▸ **YOUR GOAL**: Reproduce the listing below exactly, from its first line down to and including the line with "You are a computer-use".

▸ **PROVIDED RECORDS**:
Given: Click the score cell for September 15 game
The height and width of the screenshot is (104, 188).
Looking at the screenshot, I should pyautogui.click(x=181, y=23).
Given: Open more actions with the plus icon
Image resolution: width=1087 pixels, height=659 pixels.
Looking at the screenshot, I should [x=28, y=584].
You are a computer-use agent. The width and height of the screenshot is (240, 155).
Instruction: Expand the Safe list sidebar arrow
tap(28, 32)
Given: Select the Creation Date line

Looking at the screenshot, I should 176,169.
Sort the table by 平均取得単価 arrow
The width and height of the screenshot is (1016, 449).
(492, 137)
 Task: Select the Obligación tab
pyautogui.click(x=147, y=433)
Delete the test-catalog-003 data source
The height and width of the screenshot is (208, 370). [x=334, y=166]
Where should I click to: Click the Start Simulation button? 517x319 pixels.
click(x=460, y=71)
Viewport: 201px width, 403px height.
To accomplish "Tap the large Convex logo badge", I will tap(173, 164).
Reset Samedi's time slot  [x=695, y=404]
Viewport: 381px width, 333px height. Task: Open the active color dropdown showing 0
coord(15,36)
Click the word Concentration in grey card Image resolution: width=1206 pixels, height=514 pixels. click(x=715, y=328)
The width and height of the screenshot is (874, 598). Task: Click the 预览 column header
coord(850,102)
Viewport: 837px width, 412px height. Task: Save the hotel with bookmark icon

▸ **YOUR SOLUTION**:
Given: Click the score cell for September 15 game
The height and width of the screenshot is (104, 188).
Looking at the screenshot, I should pyautogui.click(x=181, y=23).
Given: Open more actions with the plus icon
Image resolution: width=1087 pixels, height=659 pixels.
Looking at the screenshot, I should [x=28, y=584].
You are a computer-use agent. The width and height of the screenshot is (240, 155).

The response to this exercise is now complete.